Капитан Георгицэ приказал воинам спешиться и напоить коней из бадьи с замшелыми обручами. Ратники выпили и сами воды из кружки, насаженной на кол у колодца. Костаке Фэуряну, приложившись к ней в свою очередь, заметил, что щека старого Нику порядком раздулась.
— Болят зубы? — догадался он.
— Зубы, — сморщился крестьянин. — Сломались и шатались, так что я их повырывал. Но один остался вот здесь, справа. Хотел тут один друг его выдрать, полдня тащил клещами, да не вытащил.
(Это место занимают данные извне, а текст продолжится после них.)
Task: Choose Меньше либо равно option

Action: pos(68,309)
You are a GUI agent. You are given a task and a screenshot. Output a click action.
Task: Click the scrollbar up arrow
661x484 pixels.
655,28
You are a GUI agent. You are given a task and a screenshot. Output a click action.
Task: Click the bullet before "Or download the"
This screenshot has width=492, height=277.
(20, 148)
— Сейчас научу тебя, как избавиться от этой беды, — сказал ему Костаке. — Самого меня тому научила одна старуха, лет двадцать минуло с тех пор. Я тоже с неделю поохал тогда: потом сделал все, как велела знахарка, и с тех пор не знаю, что такое зубная боль. Положил я в глубокую миску уголья из кукурузных кочанов. На них высыпал ложку семени мэселаря. Накрыл миску крышкой и перевернул вверх дном, чтобы сгустилось. Затем снял крышку и налил по капельке немного воды. Вдохнул поднимавшийся оттуда пар, и боли как не бывало. Из порченого зуба выпали червячки. Своими лазами видел, как они упали на раскаленные уголья. Семь червячков, как один.
— Спасибо за совет, твоя милость, — усмехнулся мужик, — испробую и это. Далеко ли скачете, дозвольте спросить?
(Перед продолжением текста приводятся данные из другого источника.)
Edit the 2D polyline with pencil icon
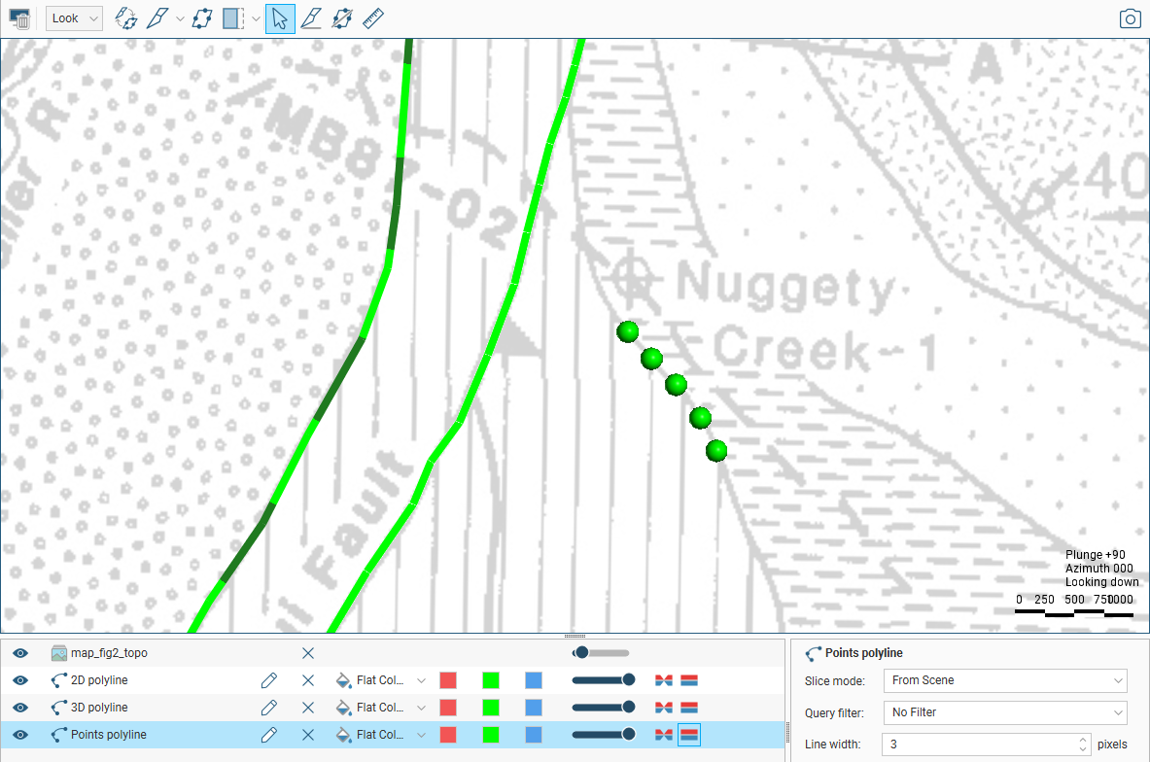Viewport: 1150px width, 762px height. tap(269, 680)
— Куда приведут нас козлиные следы...
— Нашкодили, верно, как следует те козлы, если по их следам государевы воины спешат... Да и бегают быстро...
Костаке Фэуряну метнул в него быстрый взгляд.
— Кого ты тут встречал, мош Нику? Что приметил?
Старик поковырялся сухим перстом в бороде и осклабился:
— Твоя милость, пане Костаке, послушался знахарки, когда зубы у тебя разболелись. Я же, в моей простоте, держусь поучения знакомого старца, любившего повторять: вынешь из кармана — найдешь, не вынешь — ищи-свищи.
— А не сказал ли тебе еще тот старик-шутник, что одно в небе солнце, да каждый грешник видит его разными глазами?
— Может, и говорил, не помню. Только на мельнице всяк свое зерно мелет.
Костаке Фэуряну положил на ладонь мужика полушку. Но Нику и не думал продавать задешево свой товар.
— Может быть, молодой пан щедрее будет, ваши милости?
Георгицэ схватился за кошелек. Вытащил цесарский талер и опустил его в ладонь старого Нику.
— Вот это другое дело, православные! — обрадовался мужик. — Да не будет вам в том обиды: бог дал — бог взял... Сей ночью пас я эту клячу вон там, за пригорком. И вот, гляжу сюда, а у колодца поганят воду несколько османов, завернувших головы в шали. Среди них здоровенный чалмоносец, понукавший их на своем языке.
— Признал главаря?
— Шибко зловредный тот козел, братья. Меряя шагами дороги, я его уже встречал. Люди говорили, что злого турка зовут Ибрагим. Напоив коней, нехристи сняли с одного большой мешок. Горловинка была развязана, и из нее торчали какие-то космы. Может, овцу везли, может, барана или какую другую животину. Окропили мешок водой, бросили его снова на конский хребет и помчались дальше по этому шляху, прямо к лесу.
Костаке Фэуряну подтянул кушак и молодо вскочил в седло. Не успел он взять в обе руки поводья, как все уже были на конях. Старого Нику одарили на прощание куском сала и краюхой хлеба. Взмахнули плетями, и кони с места бросились вскачь.
Отряд следовал шляхом, указанным дедом, то лесом, то полем, пока не добрались до течения Быка. Сделали привал у покинутой Развалюхи, сколько нужно было, чтобы кони подкрепились свежей травой и просохли от пота.
Пока они скакали по долине Быка, вниз по течению, с правой стороны на них глядели бесконечные гряды холмов, а с левой старые ивы и заросли камыша. Погода стояла прекрасная, солнечная. По ночам все было залито сильным лунным светом. Природа встречала путников чарующим изобилием зелени, звенящей трелями соловьев, песнями жаворонков и синиц, перекличкой кукушек и сорок. Из зарослей камыша то и дело взлетали стаи диких гусей и уток, из рощ — гаицы с хвостами вилочкой, гомонливые вороны, воробьи и пугливые куропатки. Наплывы ветра приносили с собой, словно благословение, ласковый аромат цветов. В густой листве деревьев рождались таинственные песни, их плотная тень приятно освежала людей и коней. То тут, то там появлялись и исчезали зайчата, лисицы, ласки, суслики, среди ветвей сновали резвые белки.